◆ Action item ◆
Go through the lines below. Copy those with "each".

◆ Data supplied ◆
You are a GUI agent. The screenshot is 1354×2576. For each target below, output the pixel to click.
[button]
...
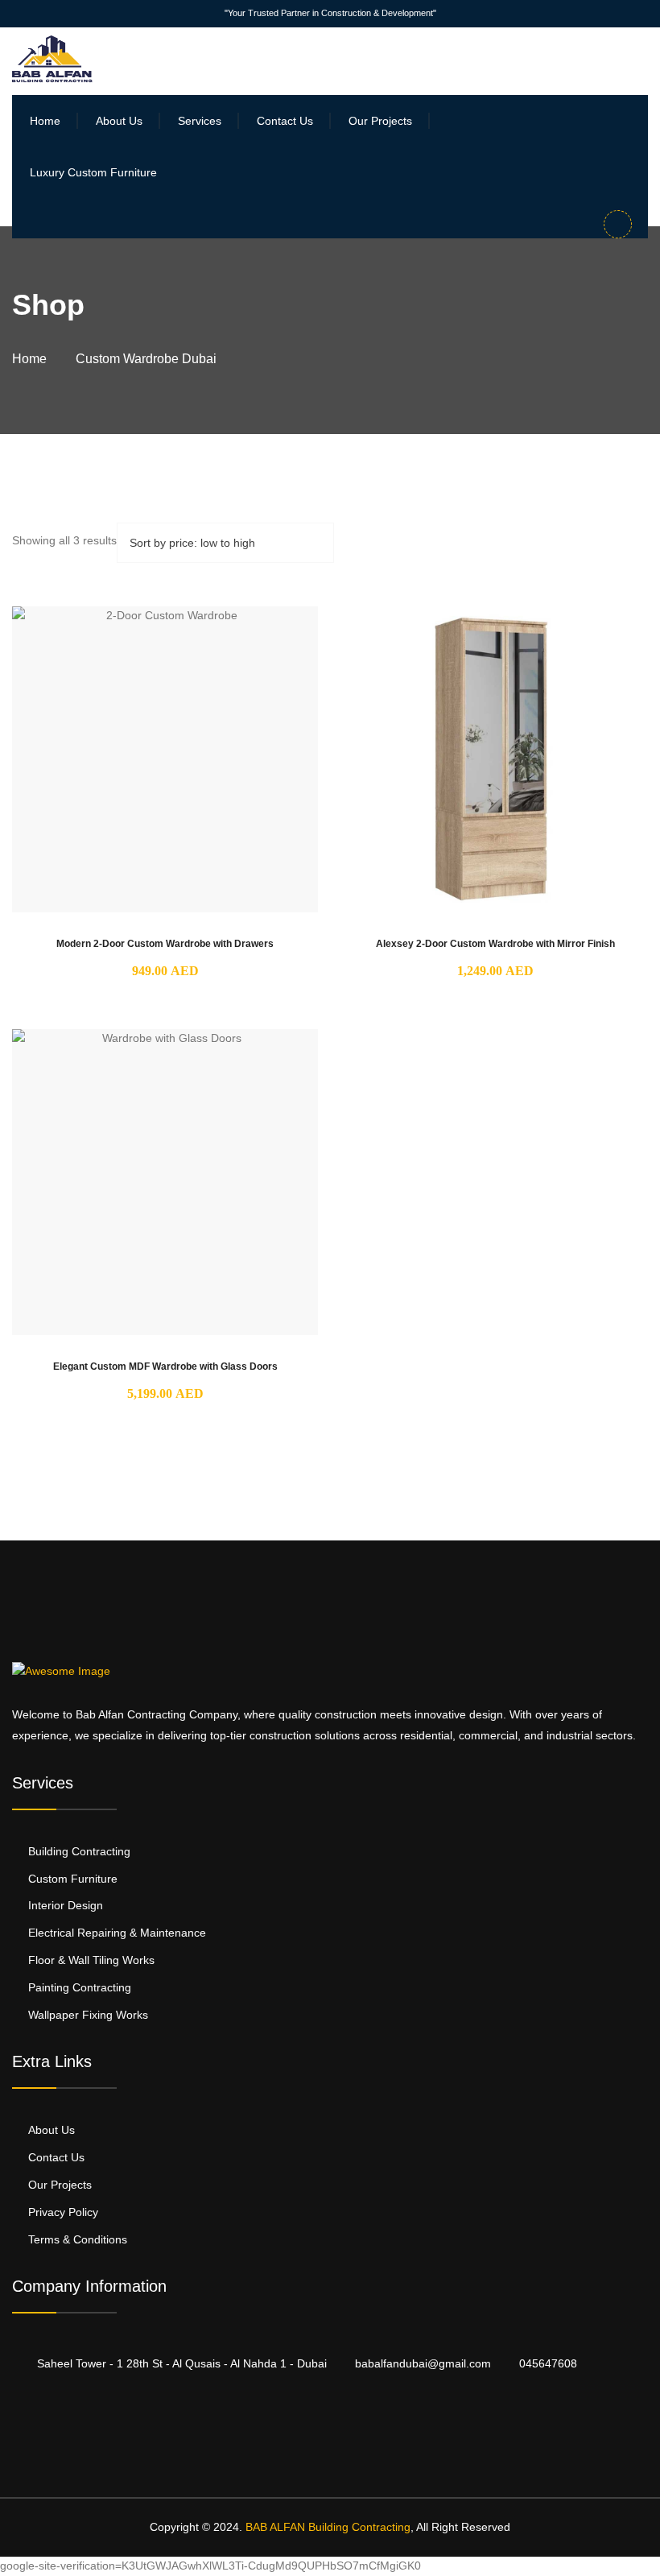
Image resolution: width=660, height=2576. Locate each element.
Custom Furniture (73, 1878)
* * *
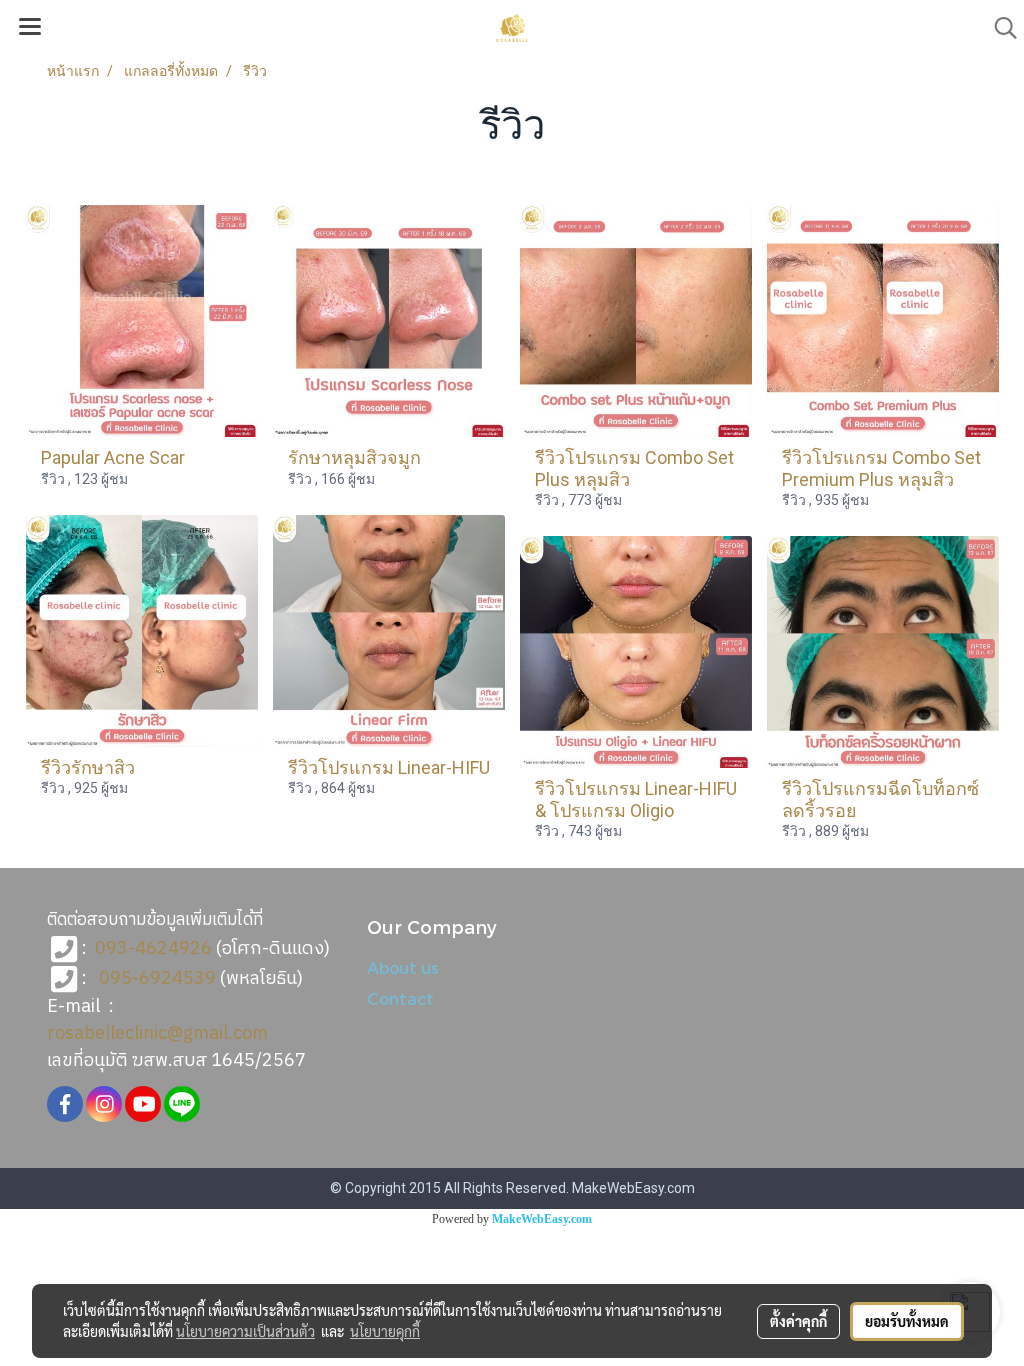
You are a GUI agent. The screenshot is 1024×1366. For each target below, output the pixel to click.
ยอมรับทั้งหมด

◆ Solution to this exercise ◆
You are a GUI agent. The screenshot is 1354×2576. For each target below, output the pixel to click.
Image resolution: width=660, height=2576. Locate each element.
You are a GUI agent. The screenshot is 1024×1366. For each target below, output the pixel to click.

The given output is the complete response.